**Exercise requirements**
Without any pictures, reproduce exactly the lines running from the line containing "You are a computer-use" through the end of the entries.

**Stored items from a collection**
##########

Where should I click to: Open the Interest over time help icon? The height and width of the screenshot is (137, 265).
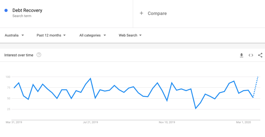(39, 55)
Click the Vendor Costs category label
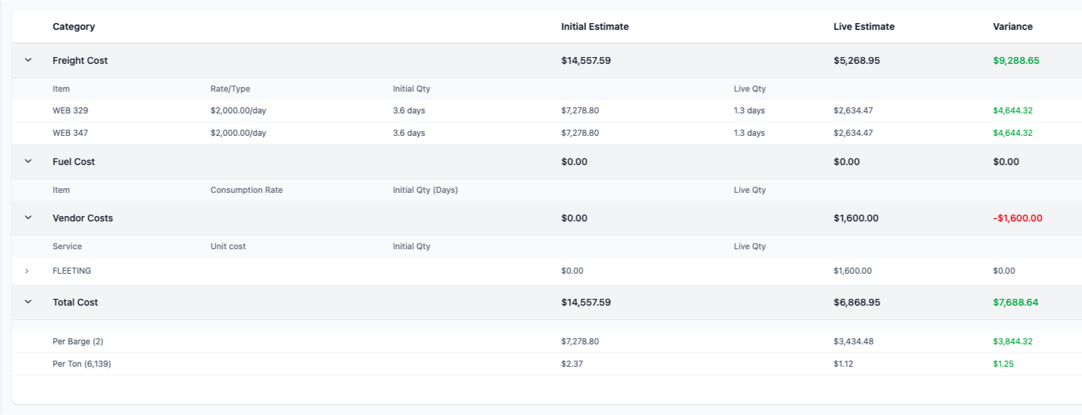Screen dimensions: 1082x415 pyautogui.click(x=82, y=218)

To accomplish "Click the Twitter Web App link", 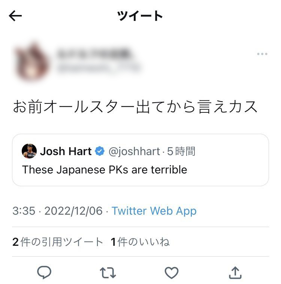I will (x=154, y=211).
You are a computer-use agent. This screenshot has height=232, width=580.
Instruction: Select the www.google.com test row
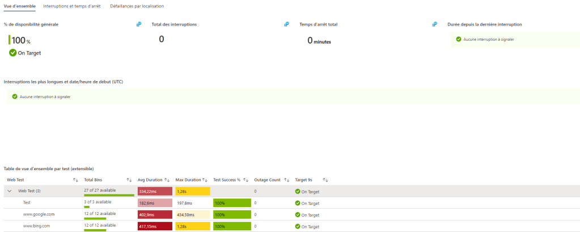39,214
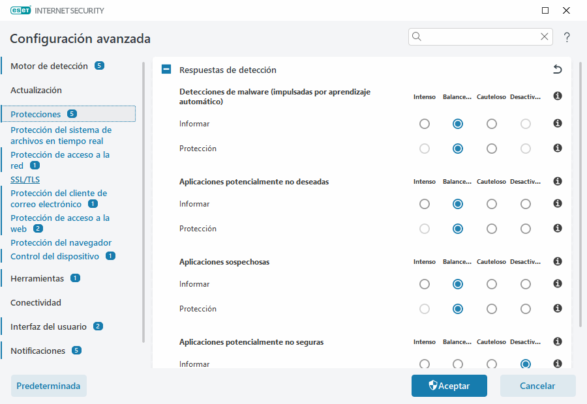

##########

**Answer box**
You are a computer-use agent. This screenshot has height=232, width=580.
Instruction: Select the www.google.com test row
39,214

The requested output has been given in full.